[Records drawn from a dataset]
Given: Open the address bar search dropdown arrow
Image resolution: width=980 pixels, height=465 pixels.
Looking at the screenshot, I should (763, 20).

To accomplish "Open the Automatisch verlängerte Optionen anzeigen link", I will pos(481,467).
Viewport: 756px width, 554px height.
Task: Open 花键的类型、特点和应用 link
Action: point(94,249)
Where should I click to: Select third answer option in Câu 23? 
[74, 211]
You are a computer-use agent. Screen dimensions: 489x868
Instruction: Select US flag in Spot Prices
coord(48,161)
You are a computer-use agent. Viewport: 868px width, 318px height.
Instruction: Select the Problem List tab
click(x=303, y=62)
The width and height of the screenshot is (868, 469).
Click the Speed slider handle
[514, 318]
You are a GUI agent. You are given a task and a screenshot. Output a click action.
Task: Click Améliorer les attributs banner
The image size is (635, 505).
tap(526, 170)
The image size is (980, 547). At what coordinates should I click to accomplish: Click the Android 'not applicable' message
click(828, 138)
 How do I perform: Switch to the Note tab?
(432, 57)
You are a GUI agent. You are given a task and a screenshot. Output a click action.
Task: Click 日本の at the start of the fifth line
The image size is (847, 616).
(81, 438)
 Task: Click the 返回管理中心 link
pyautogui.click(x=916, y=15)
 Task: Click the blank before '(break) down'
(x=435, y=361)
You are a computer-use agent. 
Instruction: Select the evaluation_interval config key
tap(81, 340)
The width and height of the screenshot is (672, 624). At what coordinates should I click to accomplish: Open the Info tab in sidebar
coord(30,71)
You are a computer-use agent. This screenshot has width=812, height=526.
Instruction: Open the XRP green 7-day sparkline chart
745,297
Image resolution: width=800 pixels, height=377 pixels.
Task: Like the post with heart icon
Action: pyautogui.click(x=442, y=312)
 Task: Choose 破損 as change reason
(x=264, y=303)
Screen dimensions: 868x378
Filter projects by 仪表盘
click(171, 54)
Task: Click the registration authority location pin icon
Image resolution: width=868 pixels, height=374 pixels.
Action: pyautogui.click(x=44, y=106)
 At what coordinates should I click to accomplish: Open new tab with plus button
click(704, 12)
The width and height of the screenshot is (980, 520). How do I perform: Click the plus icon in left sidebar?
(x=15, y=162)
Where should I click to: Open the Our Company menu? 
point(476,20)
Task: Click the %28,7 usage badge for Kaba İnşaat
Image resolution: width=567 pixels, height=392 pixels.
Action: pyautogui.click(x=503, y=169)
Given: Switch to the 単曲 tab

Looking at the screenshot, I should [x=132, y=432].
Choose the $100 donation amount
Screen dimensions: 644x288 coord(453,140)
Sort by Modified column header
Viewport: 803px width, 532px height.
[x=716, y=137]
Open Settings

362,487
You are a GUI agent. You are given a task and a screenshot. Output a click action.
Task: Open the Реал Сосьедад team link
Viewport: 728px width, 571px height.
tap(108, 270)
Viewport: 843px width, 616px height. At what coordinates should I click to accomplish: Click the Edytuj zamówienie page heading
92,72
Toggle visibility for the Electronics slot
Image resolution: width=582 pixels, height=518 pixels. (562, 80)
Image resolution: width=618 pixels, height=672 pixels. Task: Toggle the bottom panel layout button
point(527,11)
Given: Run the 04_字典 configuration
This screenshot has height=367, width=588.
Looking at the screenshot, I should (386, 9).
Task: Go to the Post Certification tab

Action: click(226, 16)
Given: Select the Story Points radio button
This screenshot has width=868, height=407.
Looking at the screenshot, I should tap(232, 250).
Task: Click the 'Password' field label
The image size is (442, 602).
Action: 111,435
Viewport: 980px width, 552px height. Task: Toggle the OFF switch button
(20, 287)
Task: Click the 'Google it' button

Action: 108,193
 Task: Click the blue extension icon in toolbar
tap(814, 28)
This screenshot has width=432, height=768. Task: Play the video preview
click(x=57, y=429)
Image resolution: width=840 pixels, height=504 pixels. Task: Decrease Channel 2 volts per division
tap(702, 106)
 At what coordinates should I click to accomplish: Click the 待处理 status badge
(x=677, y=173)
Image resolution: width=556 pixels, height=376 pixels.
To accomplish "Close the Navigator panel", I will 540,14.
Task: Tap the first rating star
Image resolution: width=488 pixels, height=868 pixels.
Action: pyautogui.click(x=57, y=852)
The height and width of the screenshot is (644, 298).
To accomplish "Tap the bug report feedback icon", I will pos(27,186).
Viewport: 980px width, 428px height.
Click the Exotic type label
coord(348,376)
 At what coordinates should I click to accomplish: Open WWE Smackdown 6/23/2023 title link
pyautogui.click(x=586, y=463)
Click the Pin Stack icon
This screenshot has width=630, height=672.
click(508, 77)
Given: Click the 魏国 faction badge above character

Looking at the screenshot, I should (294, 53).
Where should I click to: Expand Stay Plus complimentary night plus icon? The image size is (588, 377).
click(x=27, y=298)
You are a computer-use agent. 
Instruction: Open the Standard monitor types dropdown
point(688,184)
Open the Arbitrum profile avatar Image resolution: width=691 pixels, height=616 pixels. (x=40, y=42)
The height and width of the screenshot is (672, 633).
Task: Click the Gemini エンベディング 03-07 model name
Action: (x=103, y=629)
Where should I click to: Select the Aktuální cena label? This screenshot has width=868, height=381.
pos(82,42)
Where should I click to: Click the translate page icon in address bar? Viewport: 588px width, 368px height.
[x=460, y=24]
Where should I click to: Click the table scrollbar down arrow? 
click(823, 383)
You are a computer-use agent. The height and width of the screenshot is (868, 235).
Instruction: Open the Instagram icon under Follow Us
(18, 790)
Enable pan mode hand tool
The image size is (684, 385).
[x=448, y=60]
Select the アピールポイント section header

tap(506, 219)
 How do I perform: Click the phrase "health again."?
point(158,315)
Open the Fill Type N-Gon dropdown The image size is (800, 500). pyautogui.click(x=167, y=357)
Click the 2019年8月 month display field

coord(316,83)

# ASSIGNMENT
Could you write out, exactly as they stand, only the lines above that begin at the line with "This screenshot has height=367, width=588." and stop after the line with "Task: Click the 'Password' field label"?

# ANSWER TO THE EXERCISE
This screenshot has height=367, width=588.
Looking at the screenshot, I should (386, 9).
Task: Go to the Post Certification tab

Action: click(226, 16)
Given: Select the Story Points radio button
This screenshot has width=868, height=407.
Looking at the screenshot, I should tap(232, 250).
Task: Click the 'Password' field label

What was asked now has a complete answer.